Numerous ruins and remaining structures indicate the flow of the village through the time. These indicate the various settlements of peoples that inhabited the village area, from the Phoenicians to the Carathaginians, Greeks to the Romans. The remains found indicate these peoples as ancestors to the village, yet without excluding the possibility of other peoples, this village is rich in ruins and remains which in future may shed new light on its ancestors. Proof of this may be seen namely in remains such as the Punic Tower, Xarolla Catacombs, Cart Ruts at 'Tal-Bakkari', 'Tal-Hlantun Tower' and many others. The windmill is known as tax-Xarolla, was built by Grandmaster Manoel de Vilhena, in 1724. In 1992, this was restored to its original working order is now the only functioning windmill in the islands of Malta and Gozo. This is a valuable witness of local culture and heritage still has parts of theoriginal mechanisms and can still grain the wheat. In the year 2000, this building was passed over to be administered by the Zurrieq Local Council and is intended to serve also as a cultural centre.

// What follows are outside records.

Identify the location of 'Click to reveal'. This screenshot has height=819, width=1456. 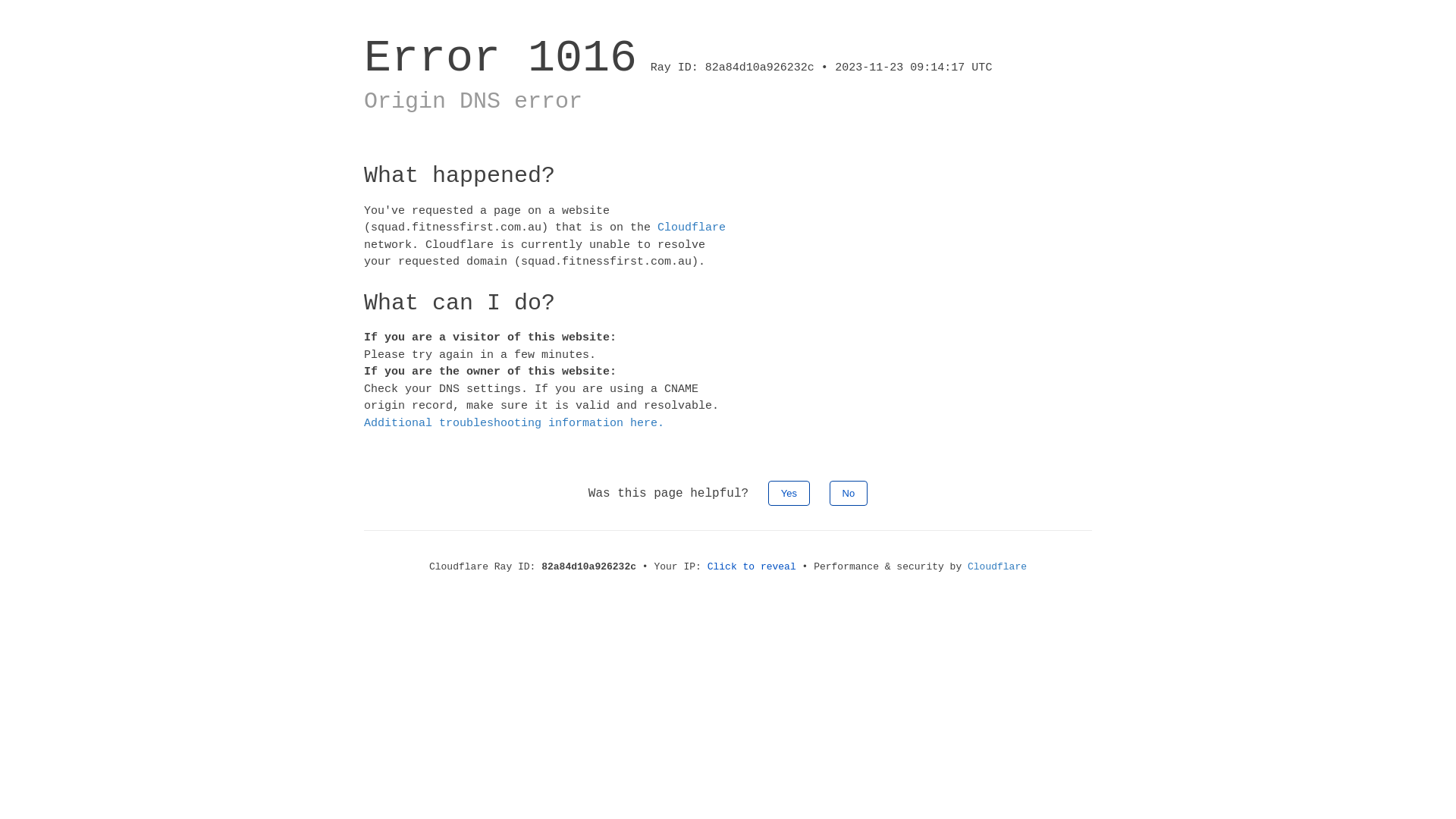
(752, 566).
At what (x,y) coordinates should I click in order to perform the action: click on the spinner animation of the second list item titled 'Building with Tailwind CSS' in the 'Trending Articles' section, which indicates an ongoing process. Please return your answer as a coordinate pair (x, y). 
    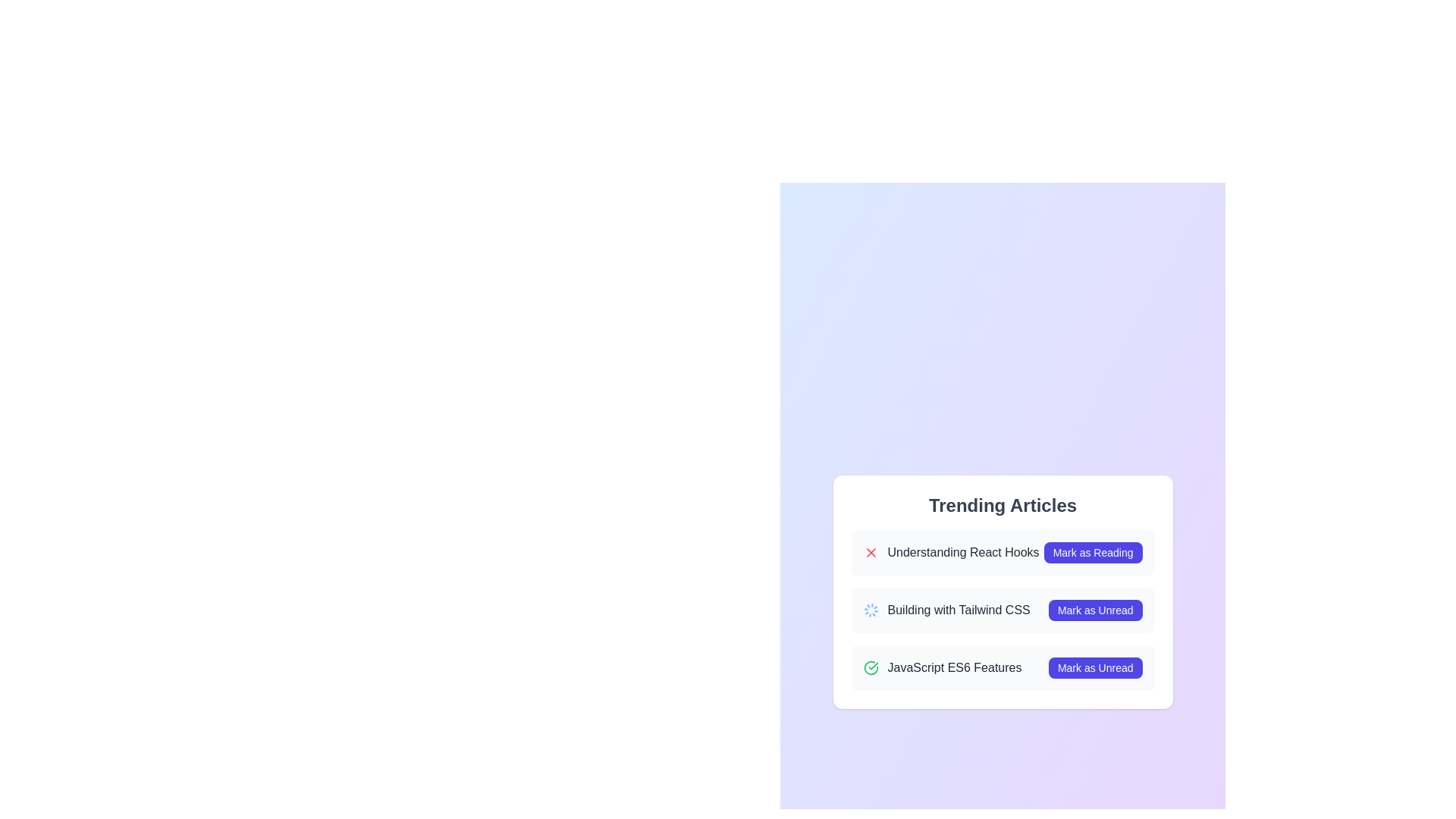
    Looking at the image, I should click on (1003, 610).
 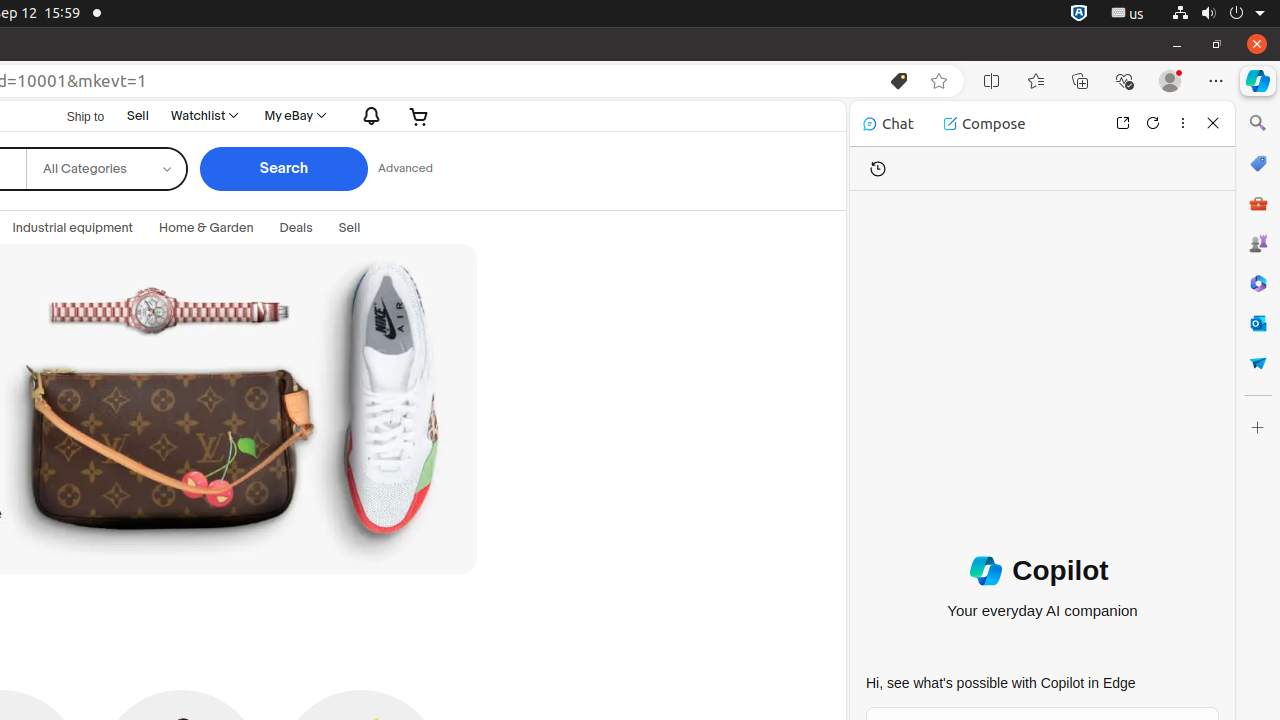 What do you see at coordinates (295, 227) in the screenshot?
I see `'Deals'` at bounding box center [295, 227].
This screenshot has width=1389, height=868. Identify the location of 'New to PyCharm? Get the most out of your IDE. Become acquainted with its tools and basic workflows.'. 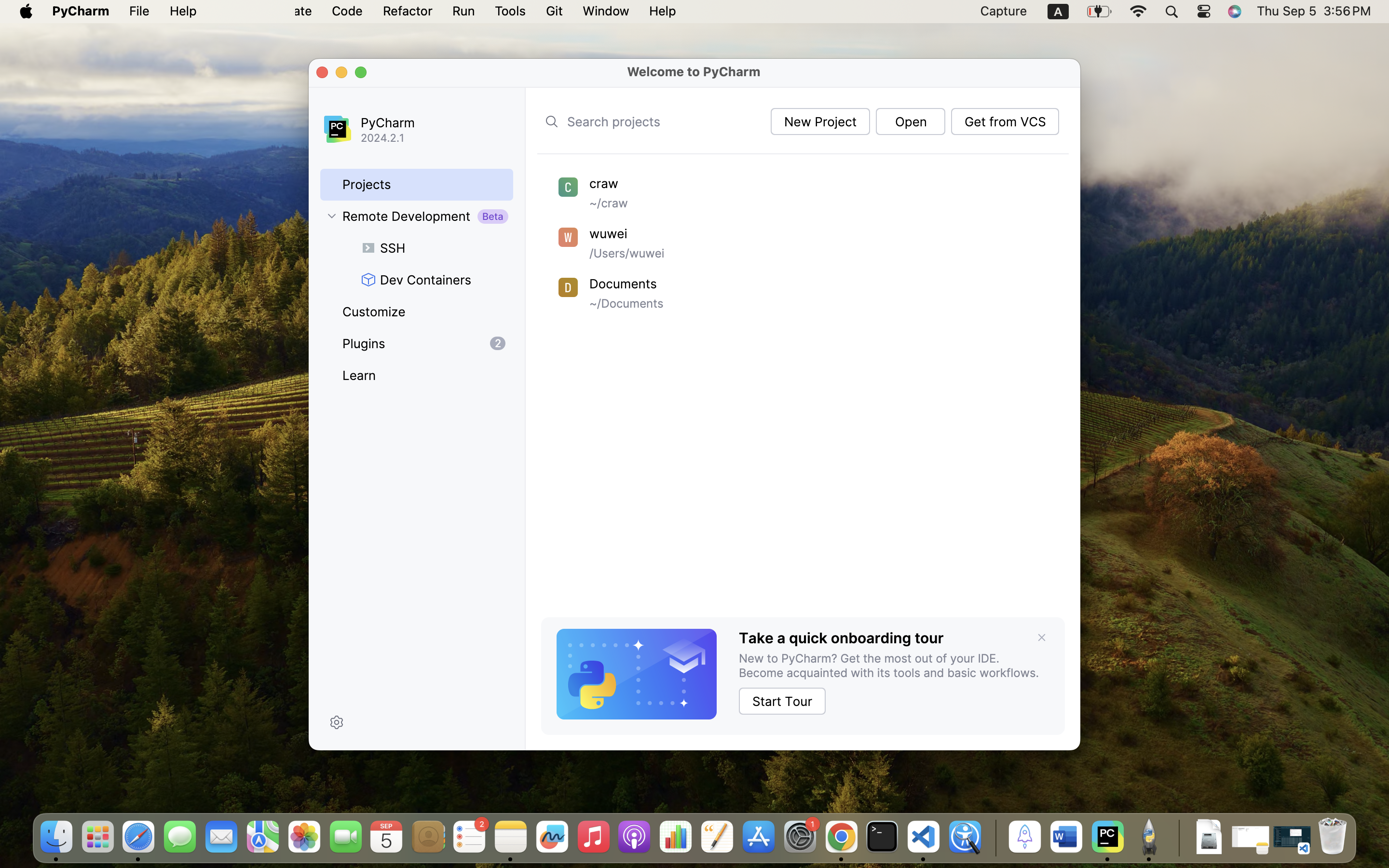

 Safi (Maltese: Ħal Safi) is a village in the Southern Region of Malta, located close to Żurrieq and the Malta International Airport. It has a population of 2,126 people as of March 2014.
The formation of the village as known today goes back to about seven hundred years. The village of Ħal Safi was surrounded by four other major villages. Farmers and peasants used to meet there for a chat on their way back home from work. Later a niche was erected there,and in time,as people began to settle in the vicinity, a new village started taking shape.
In 1417, the village was already known as Ħal Safi. According to the 1419 records of the Standing Army (id-Dejma), between eighty and ninety people were considered as village residents. The main occupation of the major part of the residents was farming - breeding of sheep and goats and agriculture.
The origin of the village's name cannot be determined conclusively. Some historians have concluded that the name was derived from the PURE (Safi) AIR of the village. Others insisted that it is similar to Safi in Morocco or that the village was named Ħal Safi since none of its residents was contaminated when an epidemic infected the whole country. Both its coat of arms (a horizontal light-blue stripe on a silver background) and its motto (Sine Macula) emphasize the meaning of its name.